Process and Cell Design for Reduction of SEUs
Using special processing technologies such as SOS or SOI cuts off the charge collection length associated with the charged-particle track, significantly increasing SEU hardness compared to bulk processes. Epitaxial substrates also reduce charge collection, but the degree of improvement is lower than that achieved with the more exotic processes.
Designers have successfully implemented several methods to increase the charge the node must collect (Q_CRIT) to cause upset. These methods have included the adding capacitors, resistors, transistors or combinations of these devices to the circuit. As a penalty, these additional components generally cause increased circuit area and decreased circuit speed, and these drawbacks must be traded off against the increased SEU hardness. Table 3.4.1 illustrates resistor, capacitor, and transistor hardening techniques for an SRAM cell.
Decoupling resistors have been used to harden older processes to SEU. This approach is less effective with newer technologies because of the penalty on area and switching speed.

Resistive Hardening
Figure 3.4.11 shows the six transistor CMOS static RAM cell, widely used in IC designs.

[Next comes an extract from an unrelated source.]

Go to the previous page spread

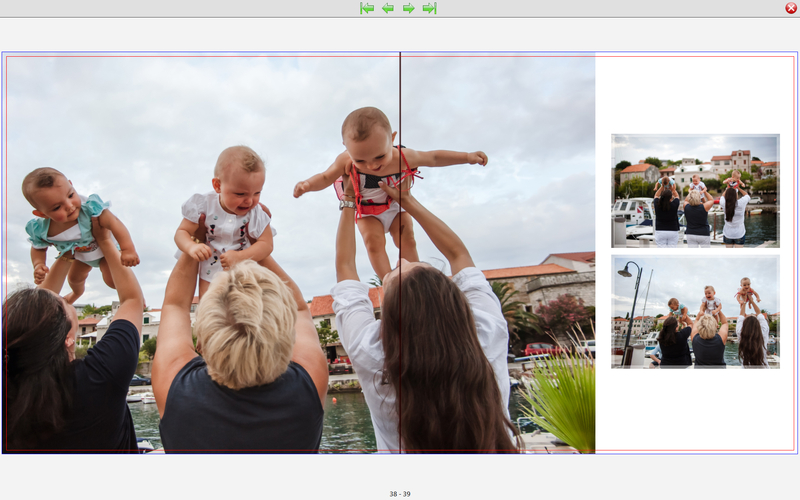point(388,8)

Figure 3.4.11 Six transisitor CMOS static random access memory (SRAM) cell
This circuit's SEU-sensitive regions are the strongly reverse-biased P+ region when the data node is LOW, and the strongly reverse- biased N⁺ region when the data node is HIGH. Adding resistors as shown in Figure 3.4.12, introduces additional time constants that filter out the effect of the very fast SEU-induced transients. The polysilicon decoupling resistors (R) slow down the bistable flip-flop's regenerative feedback response. Although resistive hardening can be successful, it is somewhat difficult to implement in practice because of the high temperature coefficient of the polysilicon resistors, as well as difficulty in controlling the variation of the resistors within a specific process.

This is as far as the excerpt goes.